Histological changes in mice tissues induced by gold nanoparticles with different surface coatings and sizes

Abstract

Aim: Gold nanoparticles (AuNPs) have many biomedical applications due to their unique properties (e.g., chemical stability, optical properties, biocompatibility, easy synthesizability, and multiple functionalizations). This study aimed to synthesize two highly monodispersed and stable AuNPs of different sizes (AuNP₂₀ and AuNP₅₀), modified with polyethyleneimine (PEI) and polyethylene glycol (PEG), and systematically investigate their toxicological effects on histological changes in the organs of BALB/c mice.

Methods: AuNPs (AuNP₂₀ and AuNP₅₀) were synthesized, and their surfaces were coated with PEI and PEG. All necessary characterizations were performed. After the application of two different doses of intravenous injections (IV) of the AuNPs (0.5 and 5 mg Au/kg), their toxicological effects and histological changes in the various mice organs (e.g., liver, spleen, kidney, brain) were evaluated with multiple parameters 48 h post injection. Fourteen days after a single high dose (5 mg Au/kg) IV injection of AuNPs, transmission electron microscopy (TEM) analysis was performed to reveal their ultrastructural effects in the liver of the mice.
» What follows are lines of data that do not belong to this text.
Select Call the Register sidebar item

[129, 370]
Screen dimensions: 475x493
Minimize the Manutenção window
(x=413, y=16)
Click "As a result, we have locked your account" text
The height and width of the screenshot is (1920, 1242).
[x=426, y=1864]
Results: Stable and highly monodispersed AuNPs were synthesized successfully. Since the liver is the most critical organ in nanotoxicological evaluations, changes in the parameters of AuNPs were shown to have remarkable effects. Although there were no differences in the impact caused between the two AuNPs sizes, the microstructure of the liver tissue treated with AuNP nanoparticles with PEI or PEG coatings was similar to that observed in the control group. Microstructural histological changes in the other organs (e.g., brain, kidney, and spleen) were relatively less than those found in the liver. The PEI and PEG surface coatings generally increased the biocompatibility of the AuNPs. According to the TEM analysis data, apparent cellular changes were observed after a long exposure period in the AuNP groups without an additional surface coating. Although slight cellular alterations were observed in the AuNP groups coated with PEG and PEI, the morphology of the hepatocyte cells was generally healthy.

Conclusion: The surface coating of the AuNPs was a more decisive parameter than the size of the nanoparticles in terms of in vivo histological toxicity. The stability, biocompatibility, and surface coating of the AuNPs were critical parameters for potential nanoteranostic applications.